目的探讨自噬蛋白Atg5在维持附睾生理功能及精子的成熟过程中发挥的作用。方法通过基因敲除技术构建附睾头4-5段主细胞Atg5特异性敲除小鼠模型,根据基因型分为三组:对照组(野生型)、杂合敲除组以及纯合敲除组。8周龄时,做合笼实验并记录致孕率和产仔数,14周龄时通过精子动力分析仪检测小鼠精子活力和数量的变化,并通过病理组织染色观察小鼠附睾组织的形态学变化,以及通过Western blot和免疫荧光技术检测三组模型鼠中ATG5蛋白表达和自噬通路变化情况。结果与对照组、杂合敲除组相比,纯合敲除组小鼠的附睾头4-5段主细胞Atg5特异性敲除后,自噬标记蛋白LC3-Ⅰ以及p62得到积累,自噬过程成功阻断;但纯合敲除组小鼠的附睾组织形态、精子活力、精子数目、产仔率和致孕率均无变化。结论在正常条件下(无外界刺激),Atg5特异性敲除导致附睾头4-5段的自噬过程阻断后,对小鼠附睾的生理功能和精子成熟过程没有影响。

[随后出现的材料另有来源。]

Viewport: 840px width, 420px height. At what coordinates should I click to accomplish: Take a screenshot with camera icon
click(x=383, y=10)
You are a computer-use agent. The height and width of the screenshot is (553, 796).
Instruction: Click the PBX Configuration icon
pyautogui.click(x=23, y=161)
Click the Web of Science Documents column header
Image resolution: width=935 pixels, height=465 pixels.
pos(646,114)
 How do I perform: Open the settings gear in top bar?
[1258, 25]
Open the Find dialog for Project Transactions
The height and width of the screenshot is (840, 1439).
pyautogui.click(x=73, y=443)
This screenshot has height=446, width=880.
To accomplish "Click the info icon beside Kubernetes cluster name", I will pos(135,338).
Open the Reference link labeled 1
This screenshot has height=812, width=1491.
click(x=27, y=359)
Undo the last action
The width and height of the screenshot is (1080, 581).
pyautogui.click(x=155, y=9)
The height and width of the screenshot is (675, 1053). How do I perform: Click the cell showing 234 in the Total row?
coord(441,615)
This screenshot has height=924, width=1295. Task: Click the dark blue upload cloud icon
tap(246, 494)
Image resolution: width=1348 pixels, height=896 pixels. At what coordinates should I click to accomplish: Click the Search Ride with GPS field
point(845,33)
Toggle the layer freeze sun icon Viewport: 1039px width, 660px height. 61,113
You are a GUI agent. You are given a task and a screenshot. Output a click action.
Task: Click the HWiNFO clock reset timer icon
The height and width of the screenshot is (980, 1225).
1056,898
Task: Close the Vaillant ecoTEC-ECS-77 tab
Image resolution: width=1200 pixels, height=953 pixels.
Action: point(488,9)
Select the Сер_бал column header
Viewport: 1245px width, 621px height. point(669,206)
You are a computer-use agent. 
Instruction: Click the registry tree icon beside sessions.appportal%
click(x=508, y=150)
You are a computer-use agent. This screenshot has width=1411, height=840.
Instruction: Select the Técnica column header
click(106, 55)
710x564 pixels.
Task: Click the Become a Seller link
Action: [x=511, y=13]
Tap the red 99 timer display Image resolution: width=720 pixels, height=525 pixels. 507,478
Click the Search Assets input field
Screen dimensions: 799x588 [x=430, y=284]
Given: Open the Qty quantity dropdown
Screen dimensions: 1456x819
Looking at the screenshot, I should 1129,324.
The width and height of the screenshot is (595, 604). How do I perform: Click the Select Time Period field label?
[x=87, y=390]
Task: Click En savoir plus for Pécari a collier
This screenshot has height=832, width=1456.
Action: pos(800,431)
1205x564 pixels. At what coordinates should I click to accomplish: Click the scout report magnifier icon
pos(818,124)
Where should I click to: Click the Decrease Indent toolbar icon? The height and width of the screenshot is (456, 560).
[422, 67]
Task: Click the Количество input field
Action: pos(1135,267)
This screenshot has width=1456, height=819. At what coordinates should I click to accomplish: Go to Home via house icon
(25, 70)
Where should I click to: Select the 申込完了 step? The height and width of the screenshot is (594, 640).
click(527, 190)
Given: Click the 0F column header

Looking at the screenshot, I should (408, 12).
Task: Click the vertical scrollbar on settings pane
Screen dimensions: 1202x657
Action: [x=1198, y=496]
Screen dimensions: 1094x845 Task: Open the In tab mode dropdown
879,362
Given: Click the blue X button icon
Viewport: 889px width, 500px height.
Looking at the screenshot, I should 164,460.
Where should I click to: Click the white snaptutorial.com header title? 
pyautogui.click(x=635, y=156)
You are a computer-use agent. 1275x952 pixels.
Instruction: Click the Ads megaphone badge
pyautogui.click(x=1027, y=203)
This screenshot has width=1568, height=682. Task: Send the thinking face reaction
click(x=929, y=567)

Impact of autophagy gene Atg5 deficiency on sperm maturation

Aim To investigate the role of autophagy core protein Atg5 in maintaining epididymal physiological functions and sperm maturation.Methods The Atg5 conditional knockout mouse model of principle cells in the 4-5 segments of the epididymal caput was constructed by Cre/LoxP system.The mice were divided into three groups according to genotype:Atg5f/f,Atg5f/-and Atg5-/-.The pregnancy rate and litter sizes were recorded by mating experiments at the age of 8 weeks-old.Sperm motility,sperm counts were evaluated with computer-aided sperm analysis(CASA)after 14 weeks of feeding.HE staining was conducted to observe the morphology of the epididymal caput.Western blot and immunofluorescence technologies were applied to verify the expression level of Atg5 and the impediment of autophagy after Atg5 conditional knock out.Results After tissue specific knockout of Atg5 in the 4-5 epididymal principle cells,the autophagy marker proteins,LC3-Ⅰand p62,were accumulated and autophagy was successfully blocked.There was no significant difference in the morphology of epididymal tissues of the three genotypes of mice,nor any statistically significant difference in sperm motility,sperm count,litter size and pregnancy rate.Conclusions Under normal conditions without external challenge,Atg5 conditional knockout led to autophagy blocking of epididymal caput,but had no effect on mouse epididymal function and sperm maturation process.